Bref, tout augmente, surtout les excès des discours médiatiques. Et sauf mes revenus, qui tendent à stagner ou à régresser…


[1] Sans compter qu'une partie importante des étrangers «irréguliers» sont d'anciens «réguliers» transformés en irréguliers par les impérities de l'administration.
[2] Mais ce «chiffre de la délinquance» est assez douteux: il recense seulement (en théorie) le nombre de signalements d'incidents auprès de la police et de la gendarmerie ayant fait l'objet d'une transmission à la justice; ce qui pose deux problèmes (enfin, bien plus de deux, notamment le fameux «chiffre noir» des actes «de délinquance» pour lesquels les victimes n'ont pas porté plainte, la validité de la qualification de «délinquance» aux actes recensés par cette statistique, etc., mais du moins, deux pour ce qui est de la quantité): d'abord, on ne connaît pas la proportion de ces actes sans suite, car la transmission d'un cas vers les tribunaux n'induit pas automatiquement une sanction — en fait, ce qu'on peut connaître des chiffres de la justice tend à indiquer que nombre de comportements considérés «délinquants» par la force publique ne sont pas perçus tels par la justice —; ensuite, on ne connaît pas le nombre de plaintes déposées directement devant les tribunaux ayant donné suite à une sanction pénale ou correctionnelle sur des actes de délinquance.
[3] Incidemment, ceci montre l'inutilité de la nouvelle loi concernant les mineurs de 10 à 13 ans relativement à leur mise en cause: la justice avait déjà les moyens de le faire. Les fameuses ordonnances de 1945, comme tout juriste le sait (et tout Français est juriste, puisqu'il n'ignore pas la loi…), n'empêchent pas la mise en cause des mineurs, mais font primer l'éducation sur la sanction. Mais le législateur a l'habitude depuis quelques temps de multiplier les lois légiférant sur ce qui ressort de législations antérieures, voir le cas de la «loi rave parties», alors que les conditions de sa réalisation ressortaient de plusieurs lois existantes (pénétration dans une propriété privée sans autorisation du propriétaire, non déclaration d'une organisation de spectacle, non respect des règles de sécurité pour les spectacles, etc.).
[4] Certains mauvais esprits graphient «caca-rente»…

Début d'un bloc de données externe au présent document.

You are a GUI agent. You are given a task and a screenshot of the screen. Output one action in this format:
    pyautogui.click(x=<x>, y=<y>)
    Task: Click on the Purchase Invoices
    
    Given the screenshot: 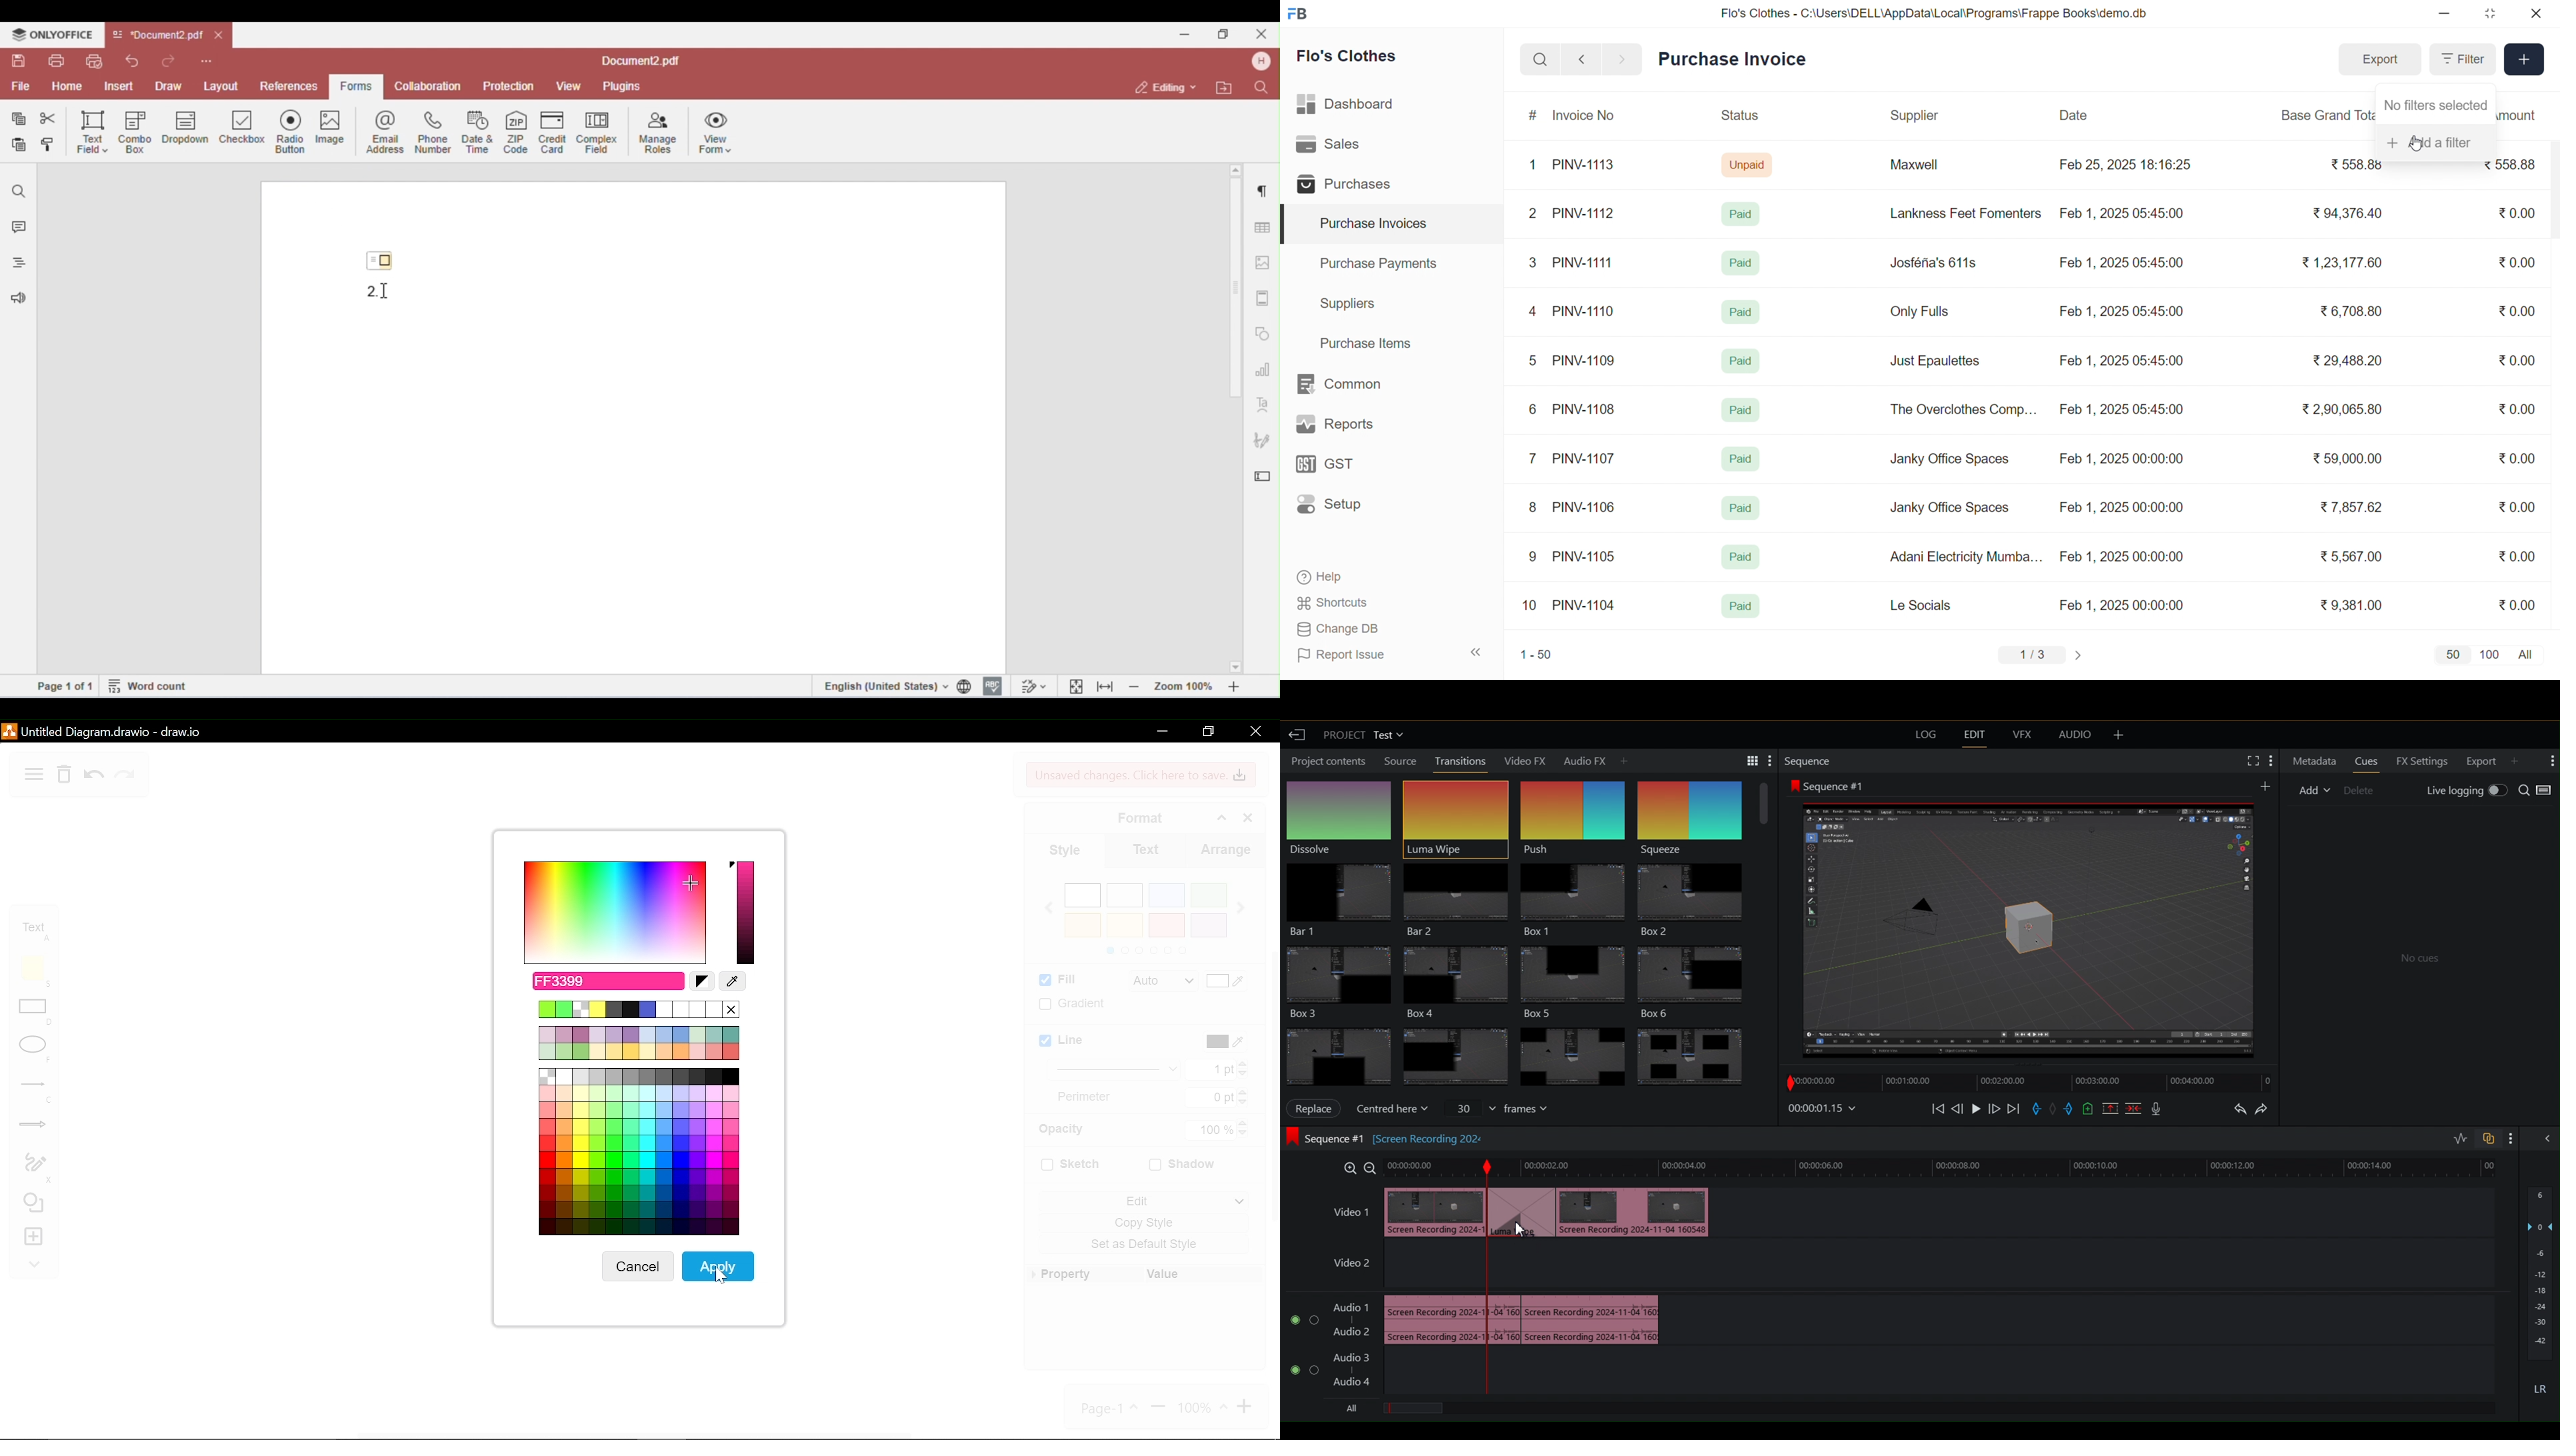 What is the action you would take?
    pyautogui.click(x=1371, y=224)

[5] Expression douteuse: la «barre» en question n'est en rien «symbolique», je veux dire, on ne peut pas lui attacher un symbole convenu et signifiant, personne ne connaît «le symbole de la barre des 4 millions»; d'ailleurs, cette métaphore de «la barre» n'a pas de sens dans le contexte: il n'y a pas une «échelle du nombre de délits», avec une barre «à un million», «à deux millions», etc., chaque «barre» donnant un sens spécifique à «la délinquance», une sorte d'échelle de Richter de l'infraction; on devrait dire quelque chose comme, pour la première fois le nombre de délits recensés dépasse les quatre millions, ce qui est symboliquement fort, mais pour les médias, je crois que c'est trop neutre, pas assez sentimental… Au passage, on ne devrait pas parler du «chiffre de la délinquance», mais de celui du nombre d'infractions constatées transmises à la justice.
[6] A laquelle contribue d'ailleurs Le Monde, mais c'est typique des médias: ils vont consacrer cinq sujets à une de ces «polémiques lancinantes», et un cinquième pour regretter les excés des médias sur ladite. Si vous pouvez consulter par exemple la collection du Monde de 1998, vous verrez que, au moins quatre jours par semaine, il consacrait trois à cinq pages à «l'affaire Lewinsky» (devenue le «Monicagate»), plus une demi-page à une page au traitement excessif de cette affaire par les médias…
[7] Vous remarquerez la différence entre un «spécialiste» et un journaliste: comme je le remarquais, et comme le dit ici Bruno Aubusson de Cavarlay, il ne s'agit pas du «chiffre de la délinquance» mais «du chiffre des crimes et délits recensés».